Leave no line out; reproduce the listing exactly.

((

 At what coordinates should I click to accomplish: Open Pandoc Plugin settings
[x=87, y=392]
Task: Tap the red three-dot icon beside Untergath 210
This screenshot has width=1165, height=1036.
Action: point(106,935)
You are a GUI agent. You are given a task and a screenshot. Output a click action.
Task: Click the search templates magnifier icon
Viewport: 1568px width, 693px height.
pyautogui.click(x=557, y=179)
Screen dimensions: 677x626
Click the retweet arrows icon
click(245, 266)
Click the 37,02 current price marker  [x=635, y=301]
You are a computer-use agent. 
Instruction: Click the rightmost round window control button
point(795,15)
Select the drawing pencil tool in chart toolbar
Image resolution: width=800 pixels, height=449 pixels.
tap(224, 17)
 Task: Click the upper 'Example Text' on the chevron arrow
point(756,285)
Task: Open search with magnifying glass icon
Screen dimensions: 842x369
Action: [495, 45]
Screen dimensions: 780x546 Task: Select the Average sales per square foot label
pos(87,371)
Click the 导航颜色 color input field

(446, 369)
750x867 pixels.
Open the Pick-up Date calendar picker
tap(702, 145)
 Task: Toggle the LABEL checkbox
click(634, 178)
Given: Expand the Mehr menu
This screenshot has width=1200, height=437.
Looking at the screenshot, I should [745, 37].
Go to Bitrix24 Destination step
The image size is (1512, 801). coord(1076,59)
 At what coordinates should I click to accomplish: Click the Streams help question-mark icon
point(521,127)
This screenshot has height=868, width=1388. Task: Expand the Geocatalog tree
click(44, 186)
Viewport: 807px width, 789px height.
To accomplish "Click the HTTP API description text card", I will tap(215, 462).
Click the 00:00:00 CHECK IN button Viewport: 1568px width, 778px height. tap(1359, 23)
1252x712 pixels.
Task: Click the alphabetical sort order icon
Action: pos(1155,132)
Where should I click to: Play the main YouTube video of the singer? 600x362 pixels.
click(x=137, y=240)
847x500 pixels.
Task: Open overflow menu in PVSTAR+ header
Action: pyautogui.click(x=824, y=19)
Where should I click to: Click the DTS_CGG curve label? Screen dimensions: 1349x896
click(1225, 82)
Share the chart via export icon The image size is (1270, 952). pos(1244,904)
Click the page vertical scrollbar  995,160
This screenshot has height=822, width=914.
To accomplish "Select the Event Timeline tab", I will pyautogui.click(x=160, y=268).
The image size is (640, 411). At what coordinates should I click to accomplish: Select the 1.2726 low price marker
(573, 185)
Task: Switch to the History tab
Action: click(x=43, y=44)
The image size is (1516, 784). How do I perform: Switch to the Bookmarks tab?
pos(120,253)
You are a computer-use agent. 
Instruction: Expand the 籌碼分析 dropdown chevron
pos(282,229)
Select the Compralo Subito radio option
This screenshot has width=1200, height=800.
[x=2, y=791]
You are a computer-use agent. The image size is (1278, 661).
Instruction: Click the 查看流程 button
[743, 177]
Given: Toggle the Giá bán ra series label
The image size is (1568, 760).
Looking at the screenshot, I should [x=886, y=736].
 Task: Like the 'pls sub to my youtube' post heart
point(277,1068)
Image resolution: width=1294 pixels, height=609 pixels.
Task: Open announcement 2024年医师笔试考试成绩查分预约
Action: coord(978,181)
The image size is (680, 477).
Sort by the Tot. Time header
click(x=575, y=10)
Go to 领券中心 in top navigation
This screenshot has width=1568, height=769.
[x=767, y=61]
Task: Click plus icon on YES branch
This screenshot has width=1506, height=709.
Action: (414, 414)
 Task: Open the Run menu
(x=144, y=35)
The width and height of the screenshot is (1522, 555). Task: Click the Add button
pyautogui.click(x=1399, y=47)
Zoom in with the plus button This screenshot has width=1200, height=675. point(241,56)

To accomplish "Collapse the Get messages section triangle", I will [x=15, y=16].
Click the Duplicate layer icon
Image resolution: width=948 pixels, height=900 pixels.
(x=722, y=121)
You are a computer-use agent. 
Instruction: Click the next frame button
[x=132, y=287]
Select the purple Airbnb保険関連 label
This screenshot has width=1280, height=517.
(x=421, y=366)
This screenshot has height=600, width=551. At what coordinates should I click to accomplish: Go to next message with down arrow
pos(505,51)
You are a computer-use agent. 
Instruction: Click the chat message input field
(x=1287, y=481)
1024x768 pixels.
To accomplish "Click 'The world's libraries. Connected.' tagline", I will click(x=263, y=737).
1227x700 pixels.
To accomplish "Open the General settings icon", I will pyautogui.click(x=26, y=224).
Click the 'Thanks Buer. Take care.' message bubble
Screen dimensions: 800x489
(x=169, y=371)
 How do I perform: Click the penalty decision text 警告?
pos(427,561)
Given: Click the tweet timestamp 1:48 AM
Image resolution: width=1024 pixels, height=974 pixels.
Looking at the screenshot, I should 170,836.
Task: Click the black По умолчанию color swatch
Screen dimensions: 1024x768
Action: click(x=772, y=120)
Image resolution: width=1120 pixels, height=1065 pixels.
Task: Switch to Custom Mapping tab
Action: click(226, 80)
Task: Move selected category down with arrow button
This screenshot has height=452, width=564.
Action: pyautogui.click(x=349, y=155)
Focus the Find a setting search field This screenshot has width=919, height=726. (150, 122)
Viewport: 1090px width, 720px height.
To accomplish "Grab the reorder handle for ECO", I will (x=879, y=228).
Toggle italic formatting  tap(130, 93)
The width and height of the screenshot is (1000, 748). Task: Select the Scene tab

))

- **Result**:
 At what coordinates should I click to accomplish: Open Pandoc Plugin settings
[x=87, y=392]
Task: Tap the red three-dot icon beside Untergath 210
This screenshot has width=1165, height=1036.
Action: point(106,935)
You are a GUI agent. You are given a task and a screenshot. Output a click action.
Task: Click the search templates magnifier icon
Viewport: 1568px width, 693px height.
pyautogui.click(x=557, y=179)
Screen dimensions: 677x626
Click the retweet arrows icon
click(245, 266)
Click the 37,02 current price marker  [x=635, y=301]
You are a computer-use agent. 
Instruction: Click the rightmost round window control button
point(795,15)
Select the drawing pencil tool in chart toolbar
Image resolution: width=800 pixels, height=449 pixels.
tap(224, 17)
 Task: Click the upper 'Example Text' on the chevron arrow
point(756,285)
Task: Open search with magnifying glass icon
Screen dimensions: 842x369
Action: [495, 45]
Screen dimensions: 780x546 Task: Select the Average sales per square foot label
pos(87,371)
Click the 导航颜色 color input field

(446, 369)
750x867 pixels.
Open the Pick-up Date calendar picker
tap(702, 145)
 Task: Toggle the LABEL checkbox
click(634, 178)
Given: Expand the Mehr menu
This screenshot has width=1200, height=437.
Looking at the screenshot, I should [745, 37].
Go to Bitrix24 Destination step
The image size is (1512, 801). coord(1076,59)
 At what coordinates should I click to accomplish: Click the Streams help question-mark icon
point(521,127)
This screenshot has height=868, width=1388. Task: Expand the Geocatalog tree
click(44, 186)
Viewport: 807px width, 789px height.
To accomplish "Click the HTTP API description text card", I will tap(215, 462).
Click the 00:00:00 CHECK IN button Viewport: 1568px width, 778px height. tap(1359, 23)
1252x712 pixels.
Task: Click the alphabetical sort order icon
Action: pos(1155,132)
Where should I click to: Play the main YouTube video of the singer? 600x362 pixels.
click(x=137, y=240)
847x500 pixels.
Task: Open overflow menu in PVSTAR+ header
Action: pyautogui.click(x=824, y=19)
Where should I click to: Click the DTS_CGG curve label? Screen dimensions: 1349x896
click(1225, 82)
Share the chart via export icon The image size is (1270, 952). pos(1244,904)
Click the page vertical scrollbar  995,160
This screenshot has height=822, width=914.
To accomplish "Select the Event Timeline tab", I will pyautogui.click(x=160, y=268).
The image size is (640, 411). At what coordinates should I click to accomplish: Select the 1.2726 low price marker
(573, 185)
Task: Switch to the History tab
Action: click(x=43, y=44)
The image size is (1516, 784). How do I perform: Switch to the Bookmarks tab?
pos(120,253)
You are a computer-use agent. 
Instruction: Expand the 籌碼分析 dropdown chevron
pos(282,229)
Select the Compralo Subito radio option
This screenshot has width=1200, height=800.
[x=2, y=791]
You are a computer-use agent. The image size is (1278, 661).
Instruction: Click the 查看流程 button
[743, 177]
Given: Toggle the Giá bán ra series label
The image size is (1568, 760).
Looking at the screenshot, I should [x=886, y=736].
 Task: Like the 'pls sub to my youtube' post heart
point(277,1068)
Image resolution: width=1294 pixels, height=609 pixels.
Task: Open announcement 2024年医师笔试考试成绩查分预约
Action: coord(978,181)
The image size is (680, 477).
Sort by the Tot. Time header
click(x=575, y=10)
Go to 领券中心 in top navigation
This screenshot has width=1568, height=769.
[x=767, y=61]
Task: Click plus icon on YES branch
This screenshot has width=1506, height=709.
Action: (414, 414)
 Task: Open the Run menu
(x=144, y=35)
The width and height of the screenshot is (1522, 555). Task: Click the Add button
pyautogui.click(x=1399, y=47)
Zoom in with the plus button This screenshot has width=1200, height=675. point(241,56)

To accomplish "Collapse the Get messages section triangle", I will [x=15, y=16].
Click the Duplicate layer icon
Image resolution: width=948 pixels, height=900 pixels.
(x=722, y=121)
You are a computer-use agent. 
Instruction: Click the next frame button
[x=132, y=287]
Select the purple Airbnb保険関連 label
This screenshot has width=1280, height=517.
(x=421, y=366)
This screenshot has height=600, width=551. At what coordinates should I click to accomplish: Go to next message with down arrow
pos(505,51)
You are a computer-use agent. 
Instruction: Click the chat message input field
(x=1287, y=481)
1024x768 pixels.
To accomplish "Click 'The world's libraries. Connected.' tagline", I will click(x=263, y=737).
1227x700 pixels.
To accomplish "Open the General settings icon", I will pyautogui.click(x=26, y=224).
Click the 'Thanks Buer. Take care.' message bubble
Screen dimensions: 800x489
(x=169, y=371)
 How do I perform: Click the penalty decision text 警告?
pos(427,561)
Given: Click the tweet timestamp 1:48 AM
Image resolution: width=1024 pixels, height=974 pixels.
Looking at the screenshot, I should 170,836.
Task: Click the black По умолчанию color swatch
Screen dimensions: 1024x768
Action: click(x=772, y=120)
Image resolution: width=1120 pixels, height=1065 pixels.
Task: Switch to Custom Mapping tab
Action: click(226, 80)
Task: Move selected category down with arrow button
This screenshot has height=452, width=564.
Action: pyautogui.click(x=349, y=155)
Focus the Find a setting search field This screenshot has width=919, height=726. (150, 122)
Viewport: 1090px width, 720px height.
To accomplish "Grab the reorder handle for ECO", I will (x=879, y=228).
Toggle italic formatting  tap(130, 93)
The width and height of the screenshot is (1000, 748). Task: Select the Scene tab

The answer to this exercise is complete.